This story has been updated to reflect that the fence around the courts was torn but has been repaired.
Two weeks after children begged Hilton Head Island leaders to save their tennis courts, plans for fixing them up are moving forward — even though there’s not enough money to do it.
At its Tuesday meeting, Hilton Head Town Council unanimously approved a recommendation that will allow staff to move forward with redeveloping the 1.4-acre site by adding, among other things, a community building, pickleball courts and more parking.
The problem that arises, however, is how to pay for the improvements.

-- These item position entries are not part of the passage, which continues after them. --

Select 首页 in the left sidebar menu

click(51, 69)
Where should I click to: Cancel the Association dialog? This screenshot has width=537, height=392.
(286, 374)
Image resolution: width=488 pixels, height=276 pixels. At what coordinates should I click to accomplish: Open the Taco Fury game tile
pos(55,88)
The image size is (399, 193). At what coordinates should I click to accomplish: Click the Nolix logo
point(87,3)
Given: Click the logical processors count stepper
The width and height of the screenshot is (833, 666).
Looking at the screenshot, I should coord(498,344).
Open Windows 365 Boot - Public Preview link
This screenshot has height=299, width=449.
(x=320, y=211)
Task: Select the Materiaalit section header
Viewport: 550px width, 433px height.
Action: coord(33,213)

“The scope of the project as suggested exceeds the funds available,” said Scott Liggett, the town’s director of public projects and facilities and chief engineer.
There’s about $300,000 available to replace the courts, he said, but that’s not enough to add a community building and more parking.

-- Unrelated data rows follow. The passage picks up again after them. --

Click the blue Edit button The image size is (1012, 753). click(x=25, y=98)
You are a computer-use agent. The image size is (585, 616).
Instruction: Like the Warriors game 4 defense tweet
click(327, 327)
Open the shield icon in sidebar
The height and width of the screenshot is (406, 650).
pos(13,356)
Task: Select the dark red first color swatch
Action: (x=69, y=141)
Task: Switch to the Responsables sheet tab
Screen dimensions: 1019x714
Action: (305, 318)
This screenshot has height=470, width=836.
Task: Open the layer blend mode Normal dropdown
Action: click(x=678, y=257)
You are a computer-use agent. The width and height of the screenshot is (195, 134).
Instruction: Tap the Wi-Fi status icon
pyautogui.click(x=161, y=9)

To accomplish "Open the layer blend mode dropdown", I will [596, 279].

Town manager Steve Riley said during Tuesday’s meeting that Town Council would be asked to approve any additional funding needed. He said it is unclear if the project will be partially done now with the available funds or if it will be put on hold until there’s enough money to cover all of the improvements.
Liggett said staff plans to ask for more funding for this project in the fiscal year 2019 capital improvement plan.

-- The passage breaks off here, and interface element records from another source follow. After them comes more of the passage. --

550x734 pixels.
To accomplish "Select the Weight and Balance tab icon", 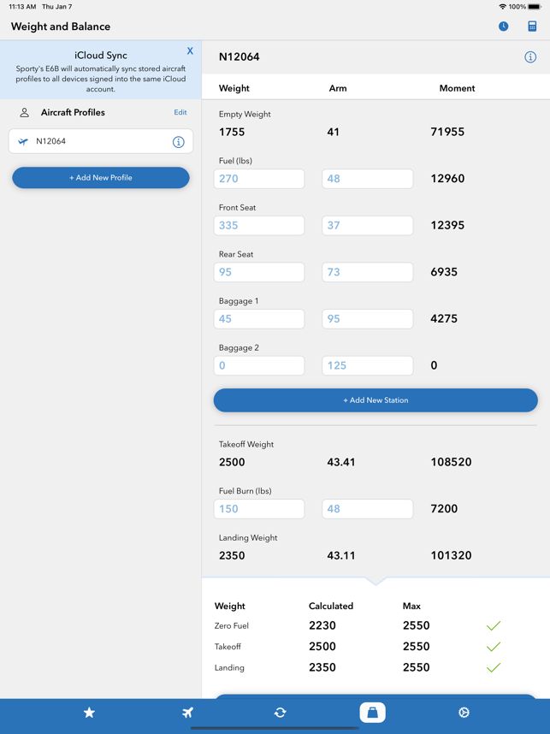I will point(372,713).
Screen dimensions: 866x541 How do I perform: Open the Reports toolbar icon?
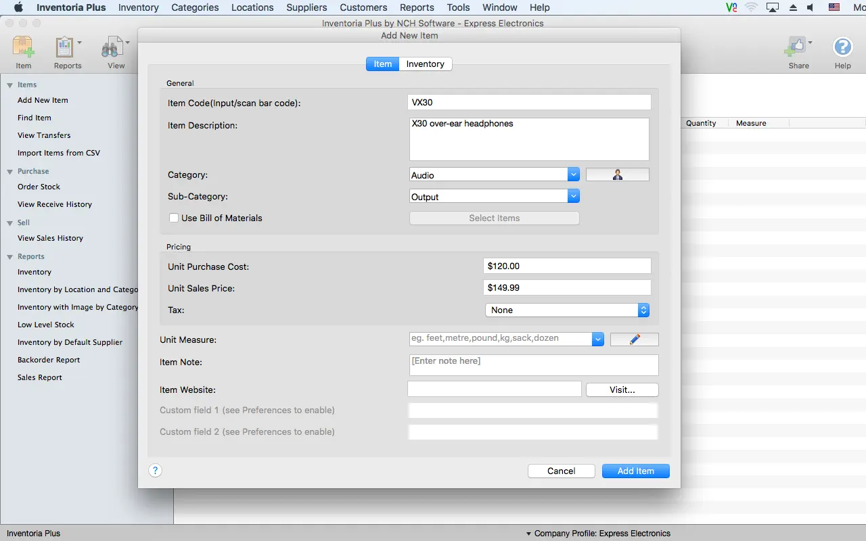pyautogui.click(x=65, y=49)
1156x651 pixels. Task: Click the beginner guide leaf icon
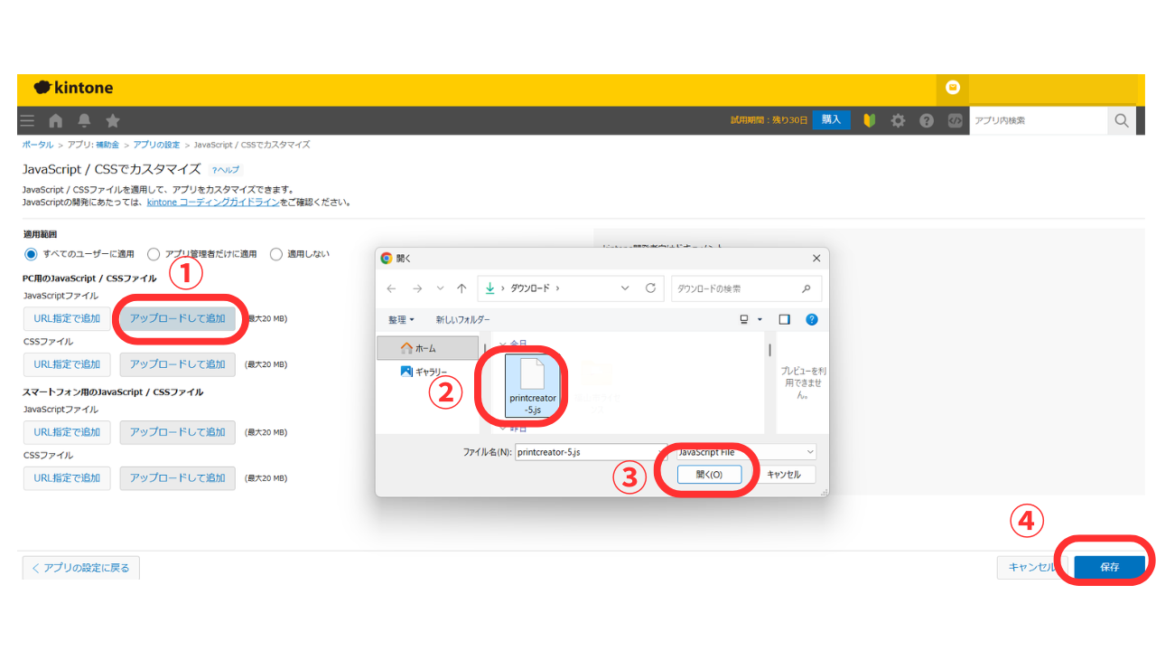[x=870, y=120]
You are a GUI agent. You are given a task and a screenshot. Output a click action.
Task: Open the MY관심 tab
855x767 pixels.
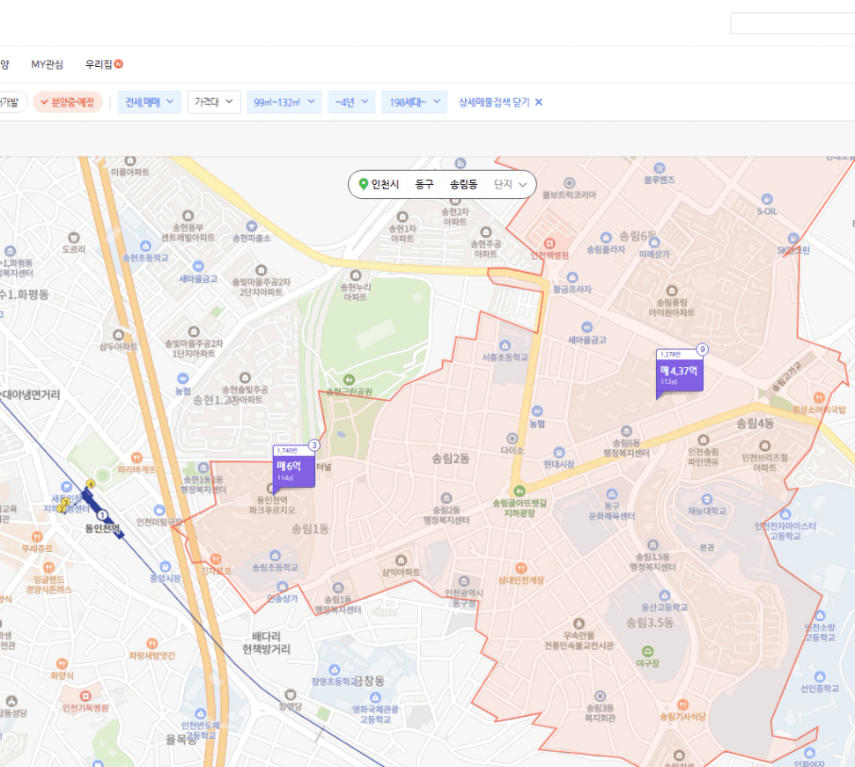tap(48, 64)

Currently, the tennis courts are cracked and paint-stained, only two of the four courts have nets. The chain-link fence that surrounds the courts was torn in several places, but was repaired by the town last month.
James Ackerman, board president of Cordillo Courts, the condominium complex split in half by the courts, said the area is often littered and attracts illegal parking, illegal vendors and drug deals. At the last Town Council meeting on Dec. 5, he showed photos of the alleged activities.
Ackerman approached the town in September asking for the courts to either be cleaned up or sold to the condominium complex.
But children who attend Neighborhood Outreach Connection, a nonprofit aimed at fighting poverty that operates out of the condominium complex, didn’t want to lose their only play area. And Town Council agreed, opting not to sell the courts.
Besides looking into how to redevelop the courts, staff also explored the possibility of creating a new park. But according to town documents, the only available town property that has not been developed was deemed “not suitable for development,” because it has dunes and wetlands.
Staff noted in town documents the planned Coligny Park, which will include a playground, will be half a mile from the tennis courts. The project, however, was put on hold earlier this year when Riley said the town was short on cash after depleting reserves for Hurricane Matthew recovery.